Data excerpts –
* * *

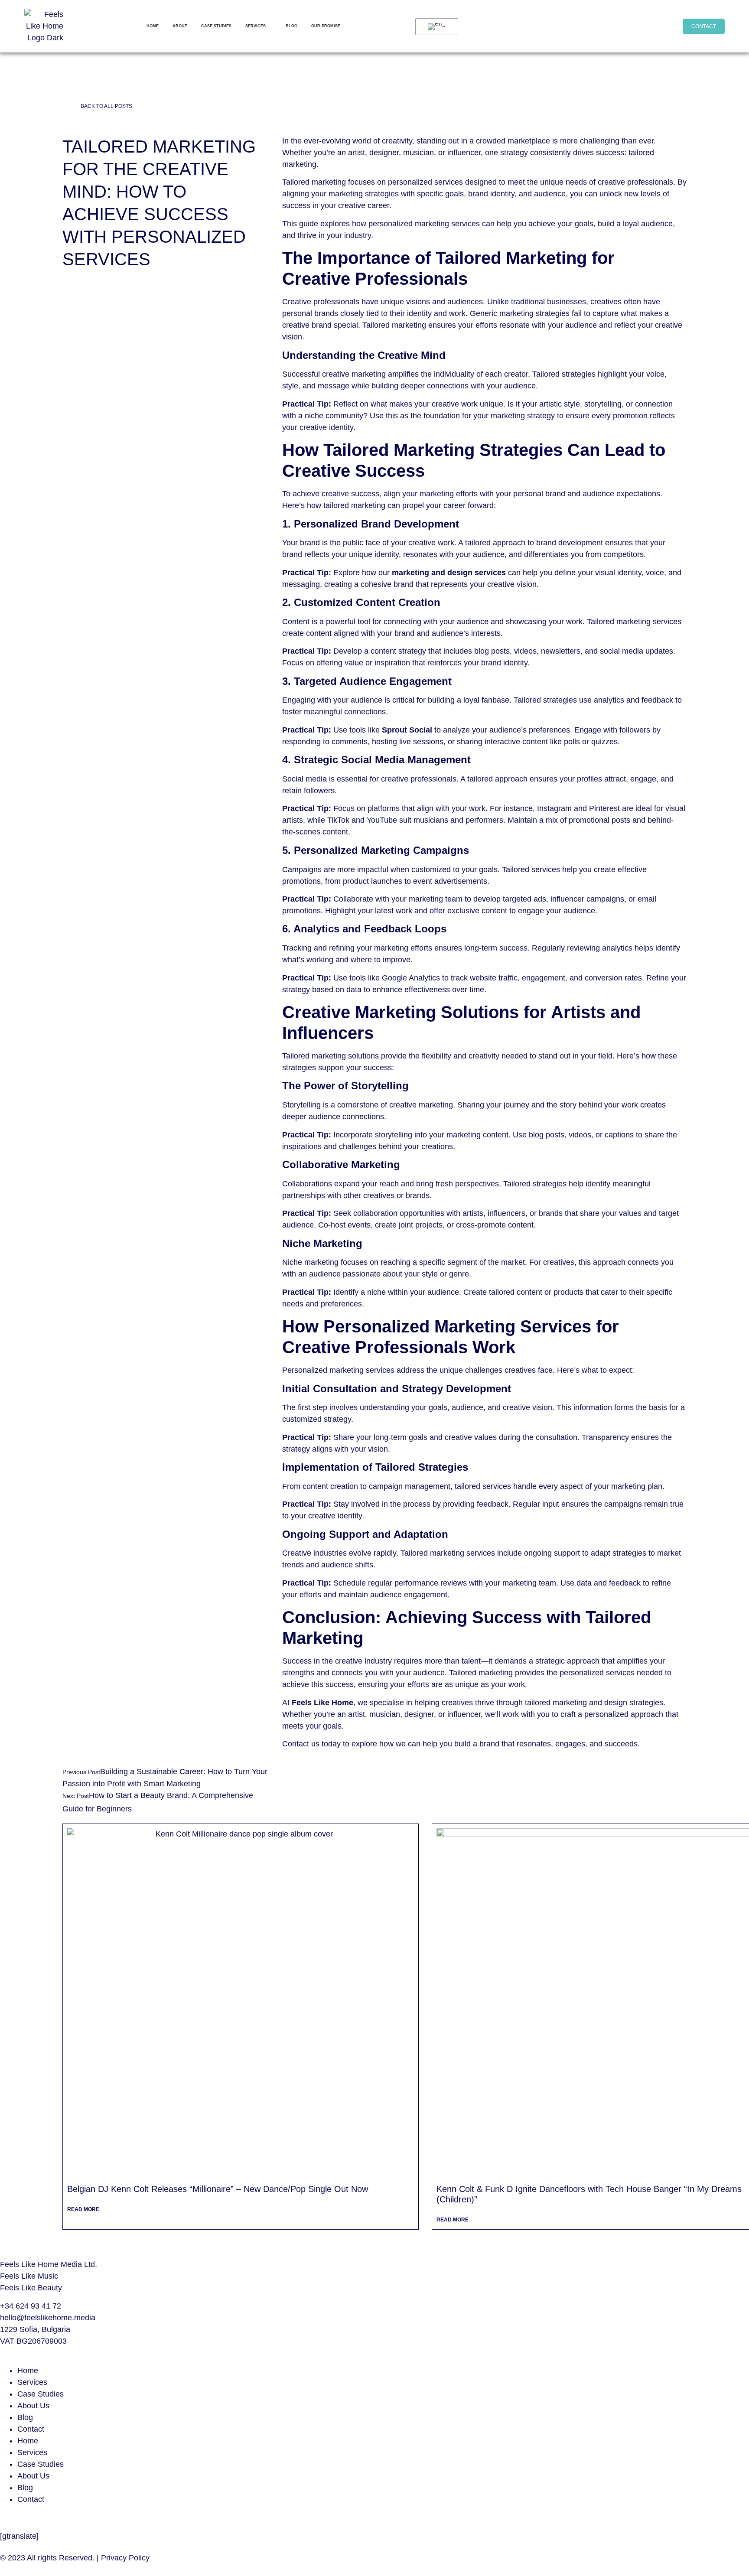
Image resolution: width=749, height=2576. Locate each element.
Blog (25, 2417)
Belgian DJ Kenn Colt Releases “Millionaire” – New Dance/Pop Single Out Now (217, 2189)
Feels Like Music (29, 2276)
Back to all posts (106, 106)
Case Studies (40, 2394)
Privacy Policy (125, 2557)
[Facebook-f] (610, 25)
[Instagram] (588, 25)
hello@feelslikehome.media (47, 2317)
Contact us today (311, 1743)
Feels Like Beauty (31, 2287)
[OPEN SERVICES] (270, 26)
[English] (435, 26)
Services (32, 2382)
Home (27, 2370)
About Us (33, 2405)
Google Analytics (410, 978)
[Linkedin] (631, 25)
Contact (30, 2429)
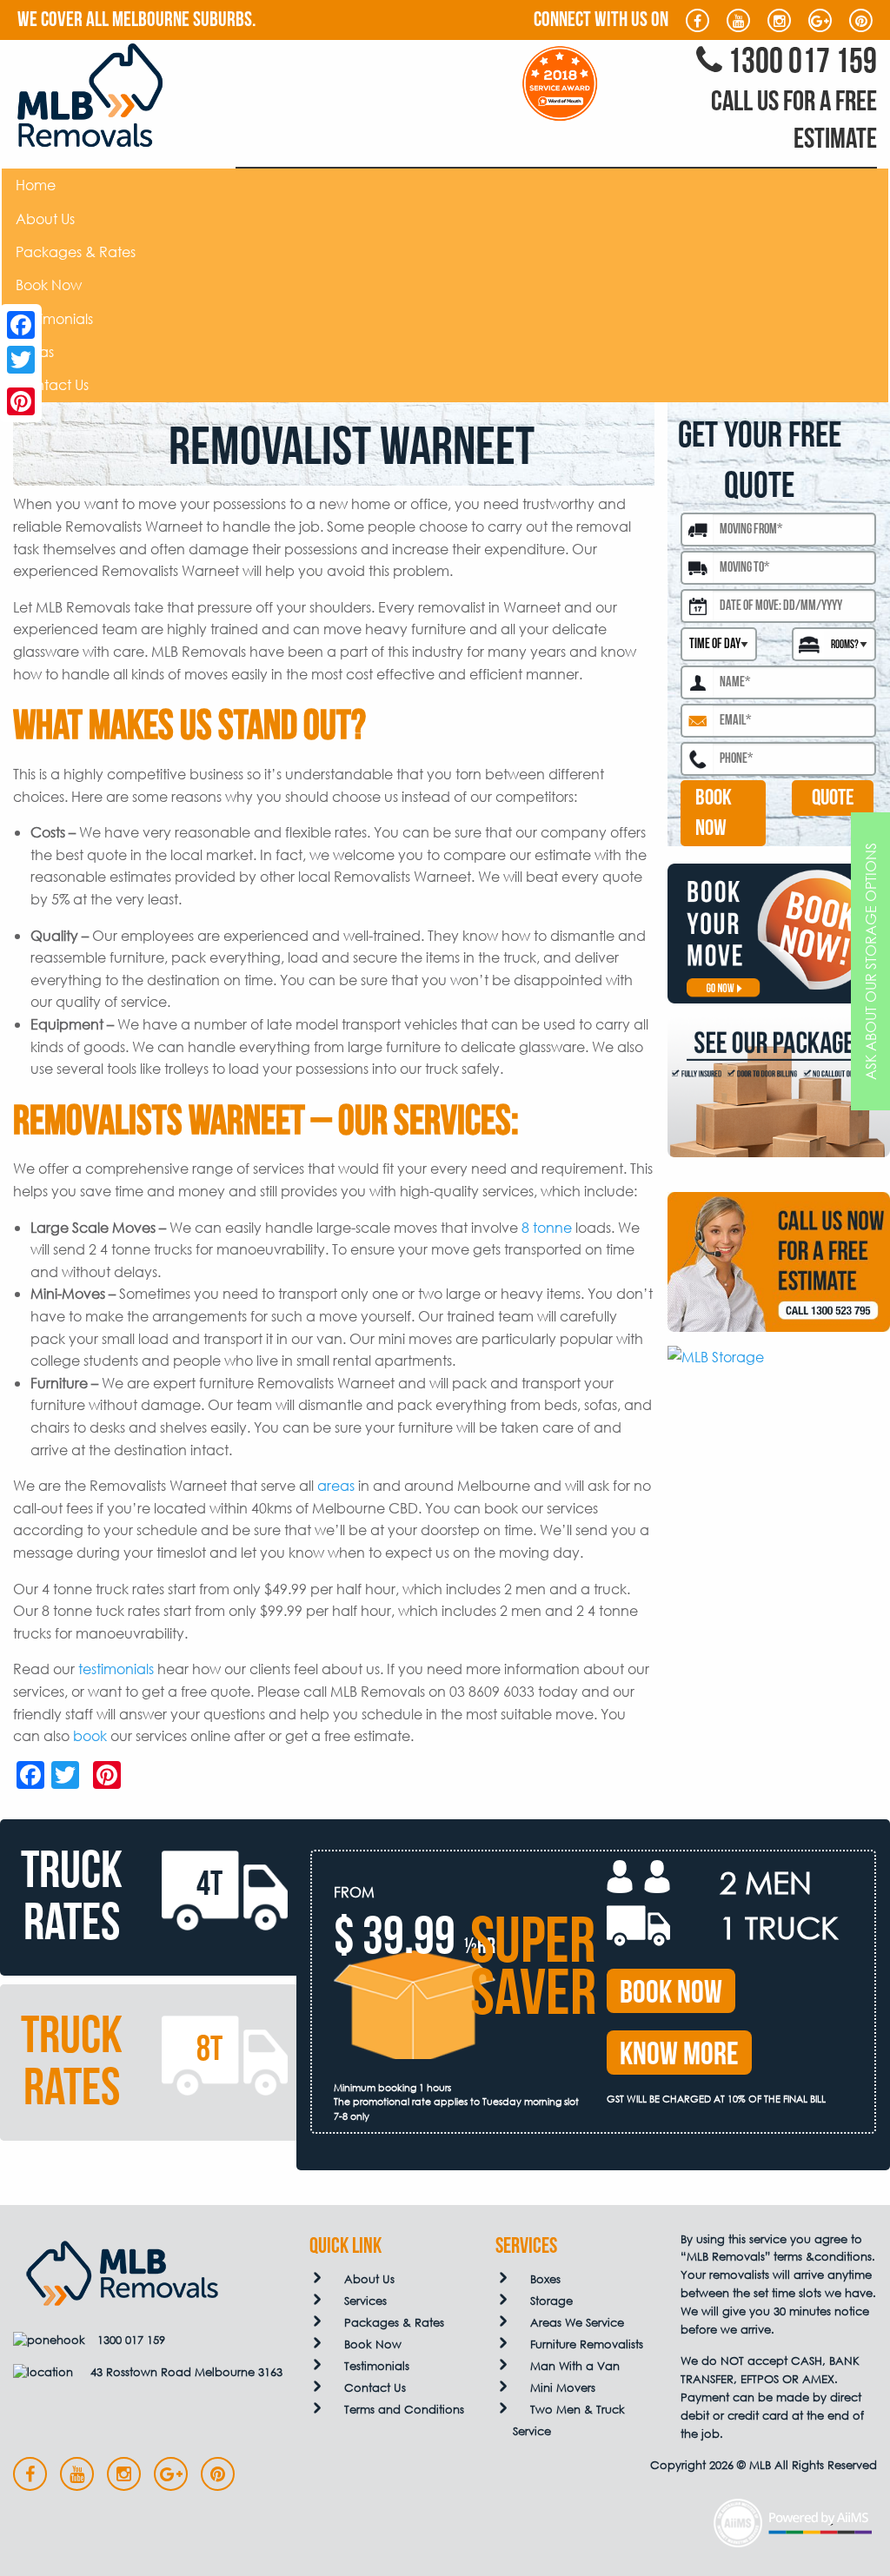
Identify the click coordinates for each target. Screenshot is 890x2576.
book (90, 1735)
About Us (45, 218)
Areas (35, 351)
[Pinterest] (20, 401)
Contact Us (52, 384)
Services (365, 2301)
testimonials (116, 1668)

* * *

Activity – Copy the records exactly. Skip the pictures.

Response to the task –
Image resolution: width=749, height=2576. Locate each element.
Blog (25, 2417)
Belgian DJ Kenn Colt Releases “Millionaire” – New Dance/Pop Single Out Now (217, 2189)
Feels Like Music (29, 2276)
Back to all posts (106, 106)
Case Studies (40, 2394)
Privacy Policy (125, 2557)
[Facebook-f] (610, 25)
[Instagram] (588, 25)
hello@feelslikehome.media (47, 2317)
Contact us today (311, 1743)
Feels Like Beauty (31, 2287)
[OPEN SERVICES] (270, 26)
[English] (435, 26)
Services (32, 2382)
Home (27, 2370)
About Us (33, 2405)
Google Analytics (410, 978)
[Linkedin] (631, 25)
Contact (30, 2429)
Identify the click coordinates for each target. Screenshot is 890x2576.
book (90, 1735)
About Us (45, 218)
Areas (35, 351)
[Pinterest] (20, 401)
Contact Us (52, 384)
Services (365, 2301)
testimonials (116, 1668)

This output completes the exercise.